- Job A
Name every probability distribution that the passage on quantile extrapolation discusses.

=== Reading text ===

In Fig. 2 the performances of quantile extrapolations, aggregated by method, are compared from a different perspective; thus allowing a simpler comparison among different return periods. Here, box plots of relative errors are reported only for synthetic samples with length equal to 50 (see Figs. 6, 7, 8, 9, 10 for results of the remaining sample lengths). Box plots related to Gamma distribution show worse performances for higher return periods; in particular, both the variability and the absolute value of the median error increases for all the methods. A different behaviour is observed in the case of left-truncated Cauchy distribution. For Hutson (2002) and KDE methods, dispersion decreases with the return period but bias increases. Estimates from Scholz (1995) get worse, with regard to both median error and dispersion, as the return period gets larger. Concerning Uniform distribution, in the case of Hutson (2002) and KDE methods, we observe better performances (lower absolute median biases and smaller IQRs) for higher return periods. On the other hand, for Scholz (1995) higher return periods correspond to worse performances. Finally, for the Generalized Pareto distribution median errors worsen with increasing return period with Hutson (2002) while remaining similar with KDE and Scholz (1995). Interquartile range increases with return period for Scholz (1995) while it does not show appreciable differences for the other methods.

In addition, we can observe from Figs. 1 and 2 different extrapolation performances with respect to the implemented technique. It is not possible to define a preferred one, always providing the best results. Each of them has advantages or drawbacks according to the performed analysis, as shown below.

4.1 Hutson (2002) method

The method proposed by Hutson (2002) leads to performances that worsen moving from lighter to heavier tailed distributions. In Fig. 1 we observe the smallest median relative errors for estimates from Uniformly distributed samples, that increase, in absolute values, moving to Gamma and then to Generalized Pareto. The worst are finally gained with left-truncated Cauchy distribution. It can be noticed that, for the first three distributions, extrapolations get better with the increase of sample length. We indeed observe that median relative errors get closer to zero and the variability decreases, with a few exceptions for small return periods. Conversely, in the case of left-truncated Cauchy distribution, the method provides large biases in the quantiles extrapolation, with absolute median errors almost up to 100%. Besides, the interquartile range notably grows, although the median relative error decreases with the increase of sample length.

===

- Job B
Duplicate the stretch of rows below, from the row containing "Task: Tick Jane's row checkbox" through the row containing "Action: click(x=11, y=10)".

=== Task material ===

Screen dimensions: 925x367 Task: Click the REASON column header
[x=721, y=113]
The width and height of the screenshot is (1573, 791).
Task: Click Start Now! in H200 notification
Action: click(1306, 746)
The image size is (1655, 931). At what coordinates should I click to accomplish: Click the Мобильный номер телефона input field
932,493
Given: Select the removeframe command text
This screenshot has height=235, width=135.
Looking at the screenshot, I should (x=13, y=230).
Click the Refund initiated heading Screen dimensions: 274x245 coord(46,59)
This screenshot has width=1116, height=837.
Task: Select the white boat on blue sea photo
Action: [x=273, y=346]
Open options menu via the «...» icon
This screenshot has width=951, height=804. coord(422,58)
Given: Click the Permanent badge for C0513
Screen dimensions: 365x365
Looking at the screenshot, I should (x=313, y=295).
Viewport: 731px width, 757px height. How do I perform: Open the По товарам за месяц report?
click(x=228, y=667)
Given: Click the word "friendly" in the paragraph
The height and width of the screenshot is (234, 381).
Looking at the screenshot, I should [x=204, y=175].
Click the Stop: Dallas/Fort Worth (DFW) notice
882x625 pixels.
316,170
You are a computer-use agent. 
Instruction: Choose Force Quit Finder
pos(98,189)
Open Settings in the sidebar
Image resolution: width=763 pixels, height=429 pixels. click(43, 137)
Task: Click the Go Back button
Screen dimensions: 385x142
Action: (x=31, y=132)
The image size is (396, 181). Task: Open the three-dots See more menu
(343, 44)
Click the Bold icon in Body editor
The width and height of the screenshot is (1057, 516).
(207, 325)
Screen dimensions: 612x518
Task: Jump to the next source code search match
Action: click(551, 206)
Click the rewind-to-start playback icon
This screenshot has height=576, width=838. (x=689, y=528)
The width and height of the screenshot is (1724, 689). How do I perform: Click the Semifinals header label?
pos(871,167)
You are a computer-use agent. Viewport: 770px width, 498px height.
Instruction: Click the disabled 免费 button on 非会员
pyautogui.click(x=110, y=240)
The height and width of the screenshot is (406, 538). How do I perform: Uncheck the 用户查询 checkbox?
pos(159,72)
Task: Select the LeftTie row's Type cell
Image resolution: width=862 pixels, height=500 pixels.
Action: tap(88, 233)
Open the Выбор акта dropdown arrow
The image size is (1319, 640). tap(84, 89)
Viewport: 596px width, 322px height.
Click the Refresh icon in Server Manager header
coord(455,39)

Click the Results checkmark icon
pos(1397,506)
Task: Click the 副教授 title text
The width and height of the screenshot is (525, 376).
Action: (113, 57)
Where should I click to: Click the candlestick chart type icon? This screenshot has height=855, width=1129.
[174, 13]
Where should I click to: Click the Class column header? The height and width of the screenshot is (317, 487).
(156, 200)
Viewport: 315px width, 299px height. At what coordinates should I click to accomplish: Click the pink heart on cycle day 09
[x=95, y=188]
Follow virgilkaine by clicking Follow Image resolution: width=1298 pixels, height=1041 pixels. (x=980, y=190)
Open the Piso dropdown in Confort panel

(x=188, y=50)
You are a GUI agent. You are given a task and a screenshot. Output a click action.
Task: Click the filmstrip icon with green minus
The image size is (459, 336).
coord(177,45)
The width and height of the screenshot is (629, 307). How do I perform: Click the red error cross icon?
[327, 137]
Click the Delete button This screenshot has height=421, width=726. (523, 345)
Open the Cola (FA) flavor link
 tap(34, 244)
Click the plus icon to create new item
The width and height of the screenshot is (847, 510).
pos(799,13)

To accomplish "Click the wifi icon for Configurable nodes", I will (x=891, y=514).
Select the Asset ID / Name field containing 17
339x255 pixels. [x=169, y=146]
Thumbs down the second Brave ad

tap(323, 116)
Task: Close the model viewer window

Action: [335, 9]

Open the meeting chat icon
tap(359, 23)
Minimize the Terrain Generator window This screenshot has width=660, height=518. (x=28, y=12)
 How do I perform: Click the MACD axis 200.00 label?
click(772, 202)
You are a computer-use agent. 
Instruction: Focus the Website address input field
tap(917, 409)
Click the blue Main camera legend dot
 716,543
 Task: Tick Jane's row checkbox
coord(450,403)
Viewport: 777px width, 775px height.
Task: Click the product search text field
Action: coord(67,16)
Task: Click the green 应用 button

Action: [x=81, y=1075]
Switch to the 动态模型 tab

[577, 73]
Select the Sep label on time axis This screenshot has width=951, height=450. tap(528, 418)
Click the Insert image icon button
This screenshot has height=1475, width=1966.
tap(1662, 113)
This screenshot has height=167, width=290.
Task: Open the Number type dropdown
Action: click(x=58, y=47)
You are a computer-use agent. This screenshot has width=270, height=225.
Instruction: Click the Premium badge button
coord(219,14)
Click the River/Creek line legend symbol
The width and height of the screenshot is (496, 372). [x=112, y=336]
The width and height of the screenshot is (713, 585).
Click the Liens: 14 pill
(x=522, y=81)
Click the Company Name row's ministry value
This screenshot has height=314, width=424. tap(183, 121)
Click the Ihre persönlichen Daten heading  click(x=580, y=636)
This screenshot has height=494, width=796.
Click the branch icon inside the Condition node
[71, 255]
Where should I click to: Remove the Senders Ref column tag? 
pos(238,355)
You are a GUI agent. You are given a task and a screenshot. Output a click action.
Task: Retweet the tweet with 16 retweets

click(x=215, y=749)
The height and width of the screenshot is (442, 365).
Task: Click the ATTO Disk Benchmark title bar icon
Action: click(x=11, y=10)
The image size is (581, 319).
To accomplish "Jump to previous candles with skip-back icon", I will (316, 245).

===

- Task output A
Gamma, left-truncated Cauchy, Uniform, and Generalized Pareto.

- Task output B
 Task: Tick Jane's row checkbox
coord(450,403)
Viewport: 777px width, 775px height.
Task: Click the product search text field
Action: coord(67,16)
Task: Click the green 应用 button

Action: [x=81, y=1075]
Switch to the 动态模型 tab

[577, 73]
Select the Sep label on time axis This screenshot has width=951, height=450. tap(528, 418)
Click the Insert image icon button
This screenshot has height=1475, width=1966.
tap(1662, 113)
This screenshot has height=167, width=290.
Task: Open the Number type dropdown
Action: click(x=58, y=47)
You are a computer-use agent. This screenshot has width=270, height=225.
Instruction: Click the Premium badge button
coord(219,14)
Click the River/Creek line legend symbol
The width and height of the screenshot is (496, 372). [x=112, y=336]
The width and height of the screenshot is (713, 585).
Click the Liens: 14 pill
(x=522, y=81)
Click the Company Name row's ministry value
This screenshot has height=314, width=424. tap(183, 121)
Click the Ihre persönlichen Daten heading  click(x=580, y=636)
This screenshot has height=494, width=796.
Click the branch icon inside the Condition node
[71, 255]
Where should I click to: Remove the Senders Ref column tag? 
pos(238,355)
You are a GUI agent. You are given a task and a screenshot. Output a click action.
Task: Retweet the tweet with 16 retweets

click(x=215, y=749)
The height and width of the screenshot is (442, 365).
Task: Click the ATTO Disk Benchmark title bar icon
Action: click(x=11, y=10)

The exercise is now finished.